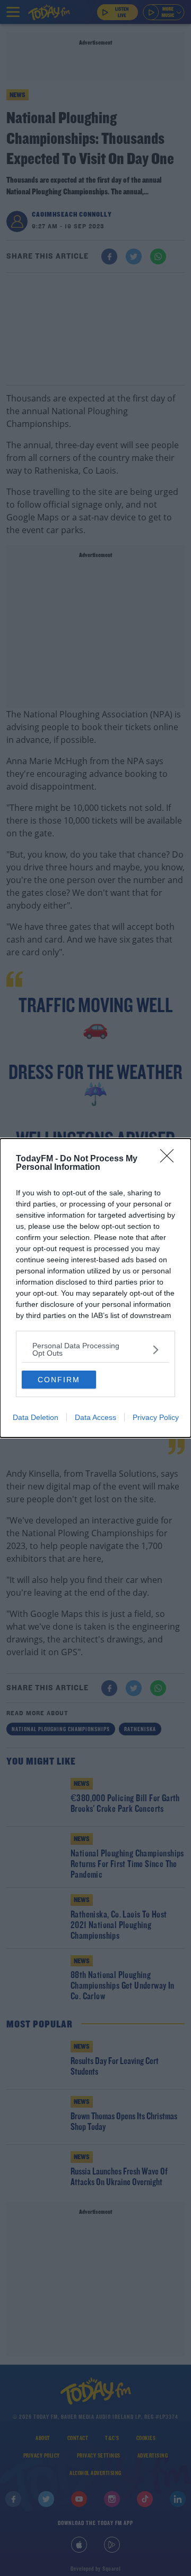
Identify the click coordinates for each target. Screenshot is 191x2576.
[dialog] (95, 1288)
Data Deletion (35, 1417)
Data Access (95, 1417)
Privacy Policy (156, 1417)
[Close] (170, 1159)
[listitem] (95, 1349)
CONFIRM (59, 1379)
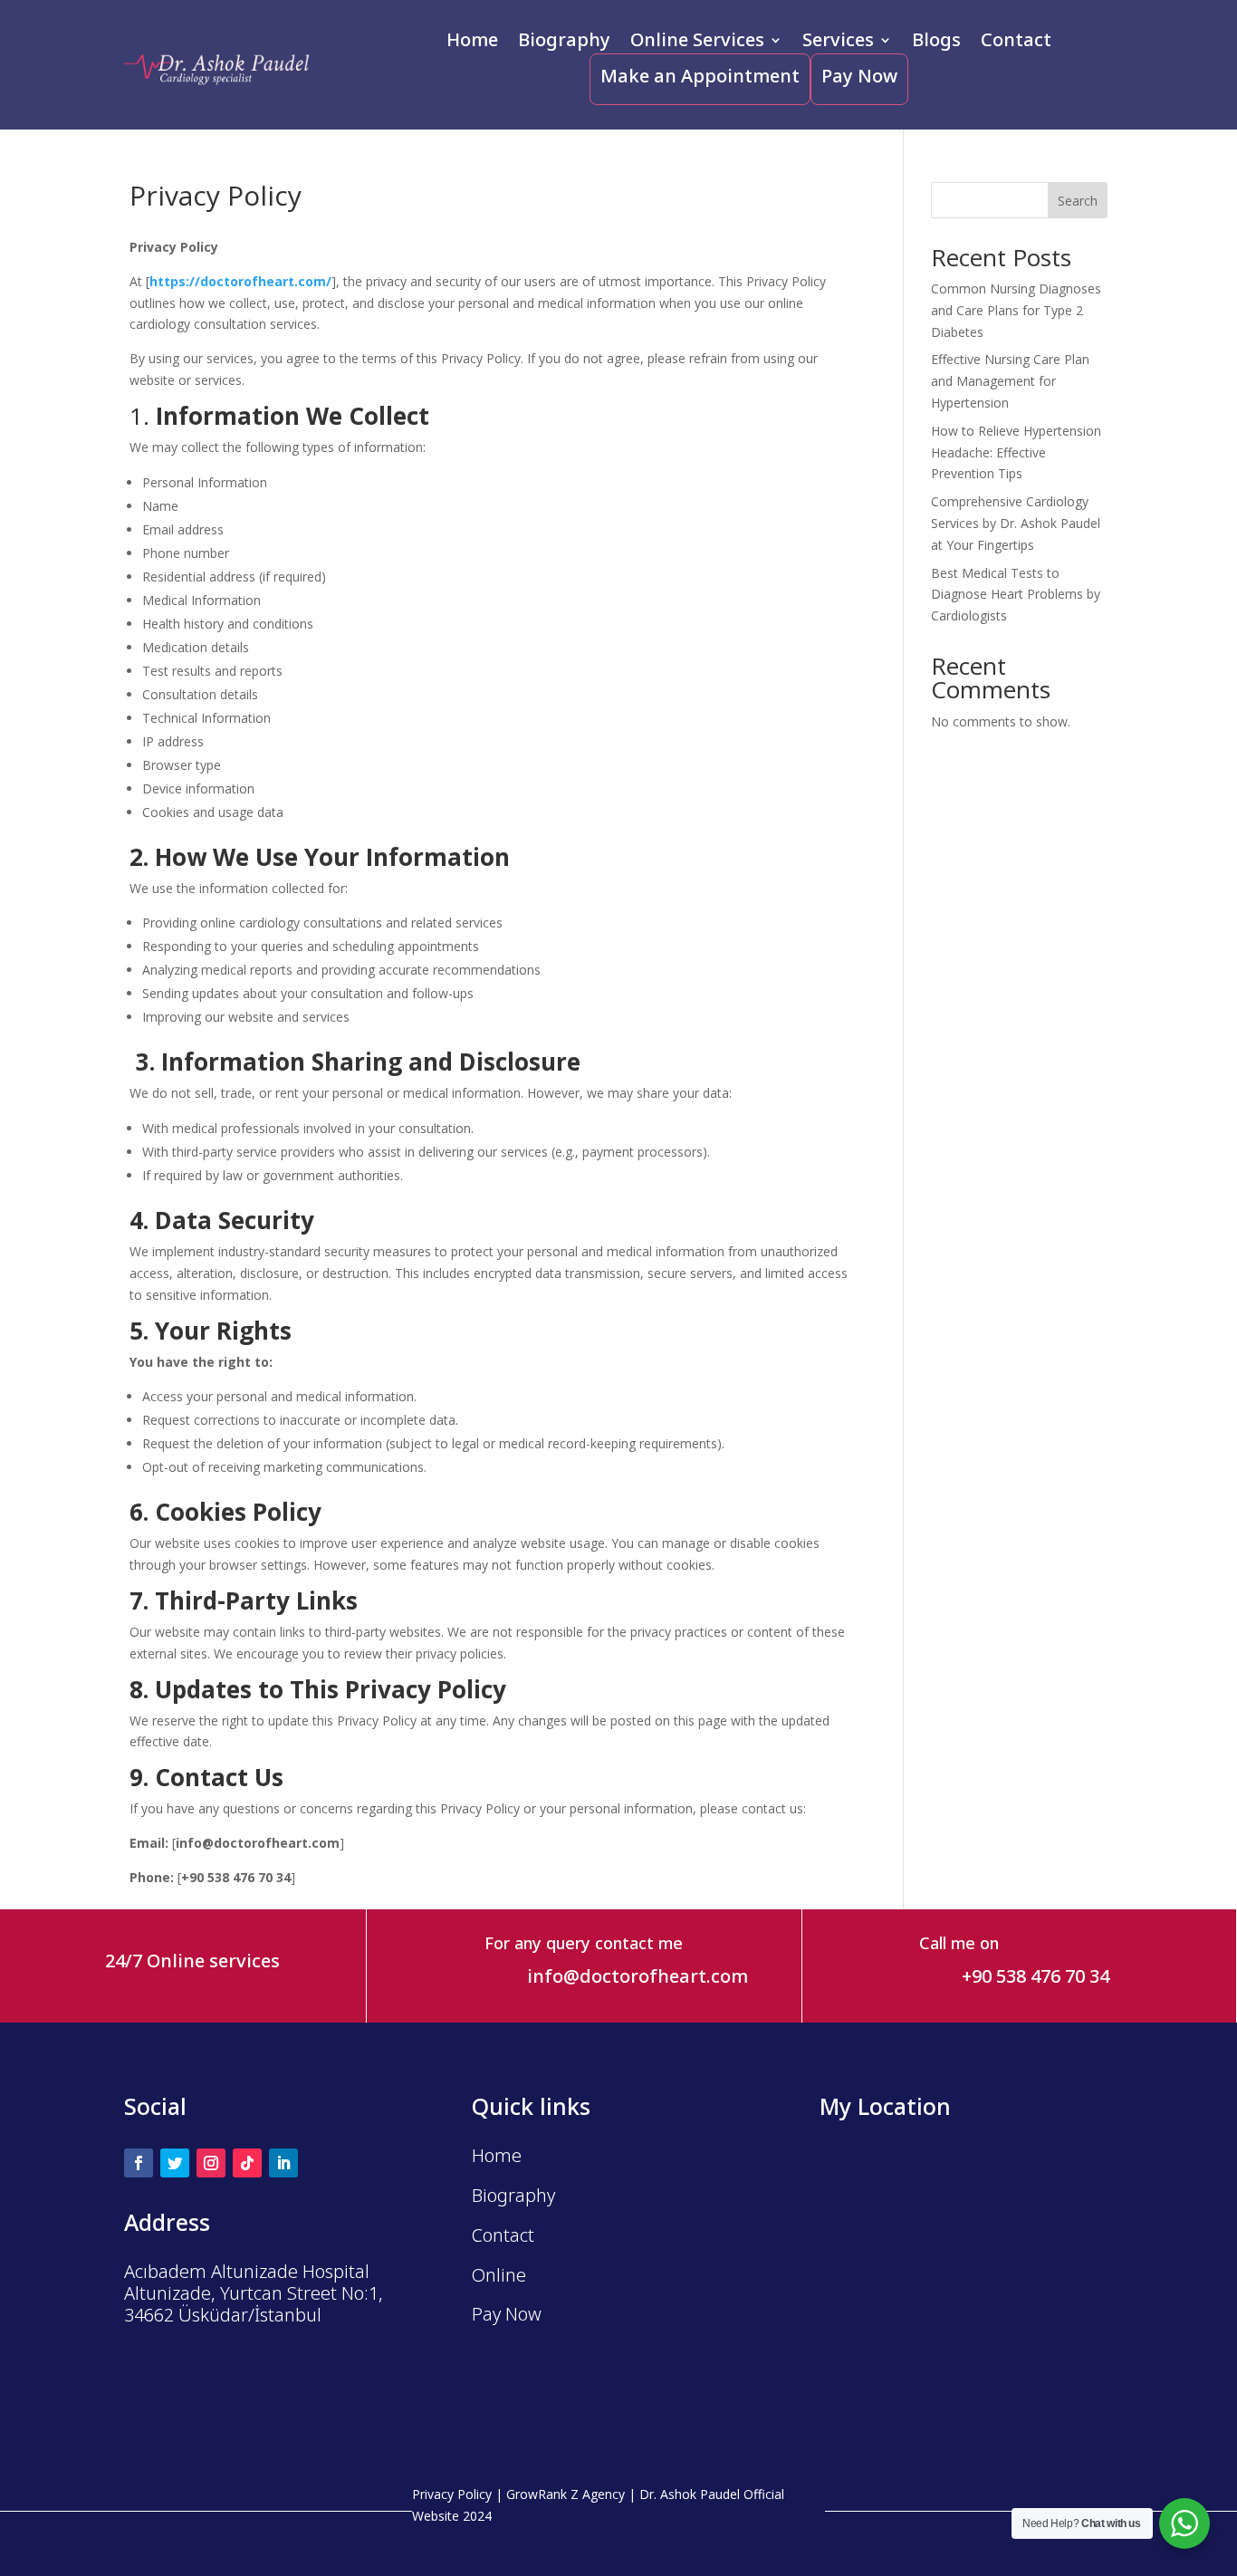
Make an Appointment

————————

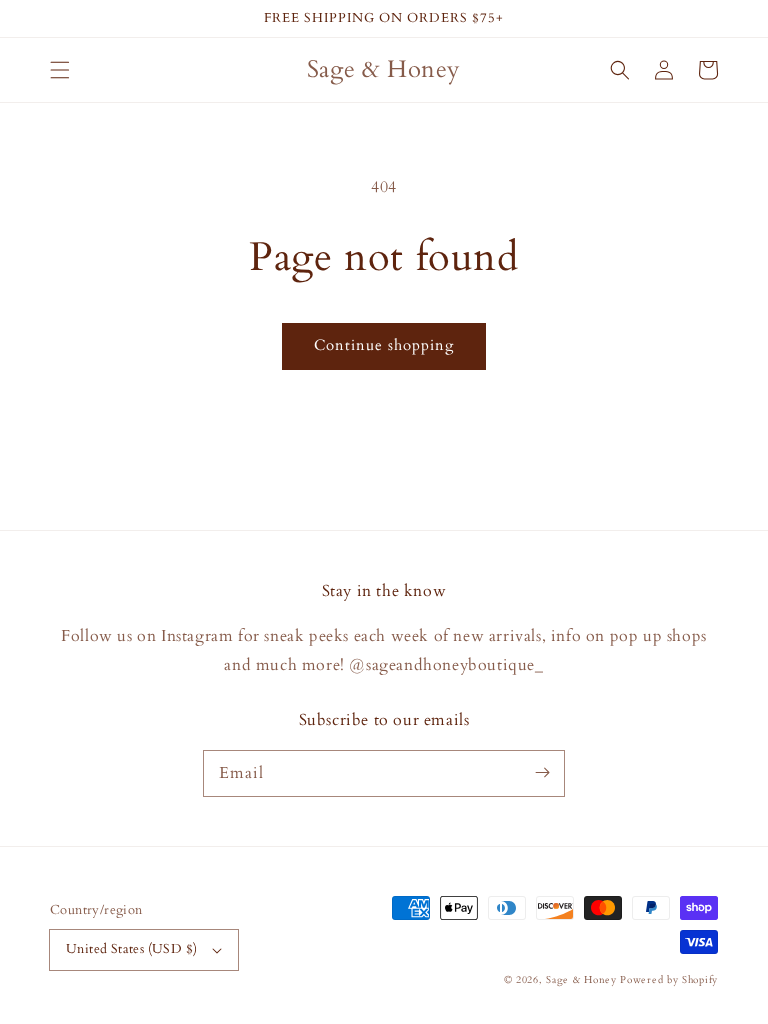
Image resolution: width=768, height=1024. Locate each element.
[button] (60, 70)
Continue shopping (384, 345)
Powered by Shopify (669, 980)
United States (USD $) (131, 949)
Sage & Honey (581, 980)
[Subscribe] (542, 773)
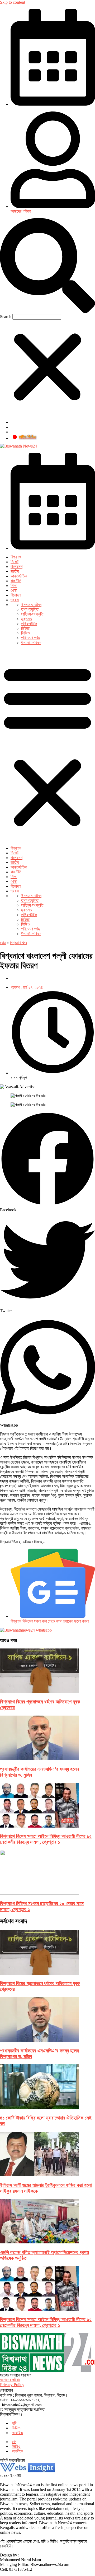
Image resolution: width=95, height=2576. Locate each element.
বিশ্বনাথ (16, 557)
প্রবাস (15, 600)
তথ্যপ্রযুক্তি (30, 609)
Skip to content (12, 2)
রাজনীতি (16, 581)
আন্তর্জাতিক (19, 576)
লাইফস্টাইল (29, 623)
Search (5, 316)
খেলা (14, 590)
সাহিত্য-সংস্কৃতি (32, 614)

————————

▶ Aim of the task: Among the entries above, take the line with "Identify the click", the line with "Make an Appointment", and all the lines between them, and restate them word for word without pictures.

▶ Response:
Identify the click coordinates for each target. Screenshot is 191x2576.
[dialog] (95, 1288)
Data Deletion (35, 1417)
Data Access (95, 1417)
Privacy Policy (156, 1417)
[Close] (170, 1159)
[listitem] (95, 1349)
CONFIRM (59, 1379)
Make an Appointment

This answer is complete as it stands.